■ **ACTION ITEM**
Give every line below again, exactly.

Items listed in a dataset
=-=-=-=-=

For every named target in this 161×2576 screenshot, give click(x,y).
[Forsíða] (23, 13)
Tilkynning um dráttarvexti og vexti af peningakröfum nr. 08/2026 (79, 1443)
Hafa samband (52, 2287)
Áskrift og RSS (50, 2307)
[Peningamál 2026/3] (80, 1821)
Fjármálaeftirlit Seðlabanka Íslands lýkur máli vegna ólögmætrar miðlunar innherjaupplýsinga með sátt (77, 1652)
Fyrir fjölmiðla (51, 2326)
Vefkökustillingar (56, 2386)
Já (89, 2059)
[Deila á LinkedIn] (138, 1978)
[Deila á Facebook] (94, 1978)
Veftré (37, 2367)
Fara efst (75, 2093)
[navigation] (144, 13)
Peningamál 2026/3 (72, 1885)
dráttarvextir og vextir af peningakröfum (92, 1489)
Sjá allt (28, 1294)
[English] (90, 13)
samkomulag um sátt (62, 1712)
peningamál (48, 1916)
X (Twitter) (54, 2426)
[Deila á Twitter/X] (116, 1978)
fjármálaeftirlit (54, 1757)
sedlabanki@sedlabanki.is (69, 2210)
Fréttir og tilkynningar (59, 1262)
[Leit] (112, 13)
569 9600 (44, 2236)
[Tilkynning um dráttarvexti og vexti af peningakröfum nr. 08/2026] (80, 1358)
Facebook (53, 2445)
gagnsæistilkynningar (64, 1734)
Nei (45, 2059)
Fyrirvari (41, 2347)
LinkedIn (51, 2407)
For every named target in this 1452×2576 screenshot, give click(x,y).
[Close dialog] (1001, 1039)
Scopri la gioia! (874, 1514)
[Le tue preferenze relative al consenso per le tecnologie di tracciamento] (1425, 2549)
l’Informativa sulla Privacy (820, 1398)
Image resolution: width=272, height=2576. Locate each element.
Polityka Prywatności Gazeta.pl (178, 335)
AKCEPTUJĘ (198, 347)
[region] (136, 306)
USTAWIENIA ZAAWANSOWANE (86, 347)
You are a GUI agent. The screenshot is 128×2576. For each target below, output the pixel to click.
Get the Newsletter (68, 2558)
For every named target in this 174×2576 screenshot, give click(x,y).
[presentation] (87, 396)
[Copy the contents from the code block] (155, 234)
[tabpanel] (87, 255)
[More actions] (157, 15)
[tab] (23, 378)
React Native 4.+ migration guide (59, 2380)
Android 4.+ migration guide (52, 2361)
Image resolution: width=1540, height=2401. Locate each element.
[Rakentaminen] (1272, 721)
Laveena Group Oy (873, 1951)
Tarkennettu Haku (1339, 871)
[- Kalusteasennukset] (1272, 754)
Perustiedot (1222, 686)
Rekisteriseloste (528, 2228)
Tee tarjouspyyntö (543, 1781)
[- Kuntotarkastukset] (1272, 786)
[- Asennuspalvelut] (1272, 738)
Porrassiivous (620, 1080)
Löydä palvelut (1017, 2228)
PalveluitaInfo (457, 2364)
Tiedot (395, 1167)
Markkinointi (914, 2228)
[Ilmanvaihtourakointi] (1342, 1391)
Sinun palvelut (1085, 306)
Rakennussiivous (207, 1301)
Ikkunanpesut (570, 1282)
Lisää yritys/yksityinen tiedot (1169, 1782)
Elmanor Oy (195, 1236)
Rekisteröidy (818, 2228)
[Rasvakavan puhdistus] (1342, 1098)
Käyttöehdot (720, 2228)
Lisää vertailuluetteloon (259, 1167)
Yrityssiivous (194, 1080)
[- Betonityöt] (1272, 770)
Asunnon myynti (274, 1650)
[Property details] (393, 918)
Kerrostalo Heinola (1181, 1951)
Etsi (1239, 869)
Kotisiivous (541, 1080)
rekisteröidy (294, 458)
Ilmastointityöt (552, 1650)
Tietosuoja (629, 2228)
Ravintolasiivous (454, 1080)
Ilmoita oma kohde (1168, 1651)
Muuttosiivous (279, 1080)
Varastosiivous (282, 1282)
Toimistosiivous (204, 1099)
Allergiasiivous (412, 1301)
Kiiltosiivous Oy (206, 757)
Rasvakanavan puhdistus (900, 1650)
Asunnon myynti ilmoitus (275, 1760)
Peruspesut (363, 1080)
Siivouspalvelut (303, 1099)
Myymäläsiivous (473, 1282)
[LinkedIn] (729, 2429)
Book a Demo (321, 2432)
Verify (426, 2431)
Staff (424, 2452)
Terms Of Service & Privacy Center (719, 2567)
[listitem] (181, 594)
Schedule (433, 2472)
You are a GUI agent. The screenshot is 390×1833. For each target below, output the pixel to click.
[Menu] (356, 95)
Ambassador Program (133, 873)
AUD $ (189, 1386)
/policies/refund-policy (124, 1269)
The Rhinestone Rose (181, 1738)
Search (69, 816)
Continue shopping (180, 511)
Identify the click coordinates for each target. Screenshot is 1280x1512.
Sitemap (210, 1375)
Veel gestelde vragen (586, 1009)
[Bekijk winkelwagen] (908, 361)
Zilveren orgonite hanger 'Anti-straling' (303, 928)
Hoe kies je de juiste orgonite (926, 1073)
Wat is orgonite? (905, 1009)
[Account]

=-=-=-=-=

■ **SOLUTION TO THE PROBLEM**
For every named target in this 161×2576 screenshot, give click(x,y).
[Forsíða] (23, 13)
Tilkynning um dráttarvexti og vexti af peningakröfum nr. 08/2026 (79, 1443)
Hafa samband (52, 2287)
Áskrift og RSS (50, 2307)
[Peningamál 2026/3] (80, 1821)
Fjármálaeftirlit Seðlabanka Íslands lýkur máli vegna ólögmætrar miðlunar innherjaupplýsinga með sátt (77, 1652)
Fyrir fjölmiðla (51, 2326)
Vefkökustillingar (56, 2386)
Já (89, 2059)
[Deila á LinkedIn] (138, 1978)
[Deila á Facebook] (94, 1978)
Veftré (37, 2367)
Fara efst (75, 2093)
[navigation] (144, 13)
Peningamál 2026/3 (72, 1885)
dráttarvextir og vextir af peningakröfum (92, 1489)
Sjá allt (28, 1294)
[English] (90, 13)
samkomulag um sátt (62, 1712)
peningamál (48, 1916)
X (Twitter) (54, 2426)
[Deila á Twitter/X] (116, 1978)
fjármálaeftirlit (54, 1757)
sedlabanki@sedlabanki.is (69, 2210)
Fréttir og tilkynningar (59, 1262)
[Leit] (112, 13)
569 9600 (44, 2236)
[Tilkynning um dráttarvexti og vexti af peningakröfum nr. 08/2026] (80, 1358)
Facebook (53, 2445)
gagnsæistilkynningar (64, 1734)
Nei (45, 2059)
Fyrirvari (41, 2347)
LinkedIn (51, 2407)
For every named target in this 1452×2576 screenshot, give click(x,y).
[Close dialog] (1001, 1039)
Scopri la gioia! (874, 1514)
[Le tue preferenze relative al consenso per le tecnologie di tracciamento] (1425, 2549)
l’Informativa sulla Privacy (820, 1398)
Image resolution: width=272, height=2576. Locate each element.
Polityka Prywatności Gazeta.pl (178, 335)
AKCEPTUJĘ (198, 347)
[region] (136, 306)
USTAWIENIA ZAAWANSOWANE (86, 347)
You are a GUI agent. The screenshot is 128×2576. For each target below, output the pixel to click.
Get the Newsletter (68, 2558)
For every named target in this 174×2576 screenshot, give click(x,y).
[presentation] (87, 396)
[Copy the contents from the code block] (155, 234)
[tabpanel] (87, 255)
[More actions] (157, 15)
[tab] (23, 378)
React Native 4.+ migration guide (59, 2380)
Android 4.+ migration guide (52, 2361)
Image resolution: width=1540, height=2401. Locate each element.
[Rakentaminen] (1272, 721)
Laveena Group Oy (873, 1951)
Tarkennettu Haku (1339, 871)
[- Kalusteasennukset] (1272, 754)
Perustiedot (1222, 686)
Rekisteriseloste (528, 2228)
Tee tarjouspyyntö (543, 1781)
[- Kuntotarkastukset] (1272, 786)
[- Asennuspalvelut] (1272, 738)
Porrassiivous (620, 1080)
Löydä palvelut (1017, 2228)
PalveluitaInfo (457, 2364)
Tiedot (395, 1167)
Markkinointi (914, 2228)
[Ilmanvaihtourakointi] (1342, 1391)
Sinun palvelut (1085, 306)
Rakennussiivous (207, 1301)
Ikkunanpesut (570, 1282)
Lisää yritys/yksityinen tiedot (1169, 1782)
Elmanor Oy (195, 1236)
Rekisteröidy (818, 2228)
[Rasvakavan puhdistus] (1342, 1098)
Käyttöehdot (720, 2228)
Lisää vertailuluetteloon (259, 1167)
Yrityssiivous (194, 1080)
[- Betonityöt] (1272, 770)
Asunnon myynti (274, 1650)
[Property details] (393, 918)
Kerrostalo Heinola (1181, 1951)
Etsi (1239, 869)
Kotisiivous (541, 1080)
rekisteröidy (294, 458)
Ilmastointityöt (552, 1650)
Tietosuoja (629, 2228)
Ravintolasiivous (454, 1080)
Ilmoita oma kohde (1168, 1651)
Muuttosiivous (279, 1080)
Varastosiivous (282, 1282)
Toimistosiivous (204, 1099)
Allergiasiivous (412, 1301)
Kiiltosiivous Oy (206, 757)
Rasvakanavan puhdistus (900, 1650)
Asunnon myynti ilmoitus (275, 1760)
Peruspesut (363, 1080)
Siivouspalvelut (303, 1099)
Myymäläsiivous (473, 1282)
[LinkedIn] (729, 2429)
Book a Demo (321, 2432)
Verify (426, 2431)
Staff (424, 2452)
Terms Of Service & Privacy Center (719, 2567)
[listitem] (181, 594)
Schedule (433, 2472)
You are a GUI agent. The screenshot is 390×1833. For each target below, output the pixel to click.
[Menu] (356, 95)
Ambassador Program (133, 873)
AUD $ (189, 1386)
/policies/refund-policy (124, 1269)
The Rhinestone Rose (181, 1738)
Search (69, 816)
Continue shopping (180, 511)
Identify the click coordinates for each target. Screenshot is 1280x1512.
Sitemap (210, 1375)
Veel gestelde vragen (586, 1009)
[Bekijk winkelwagen] (908, 361)
Zilveren orgonite hanger 'Anti-straling' (303, 928)
Hoe kies je de juiste orgonite (926, 1073)
Wat is orgonite? (905, 1009)
[Account]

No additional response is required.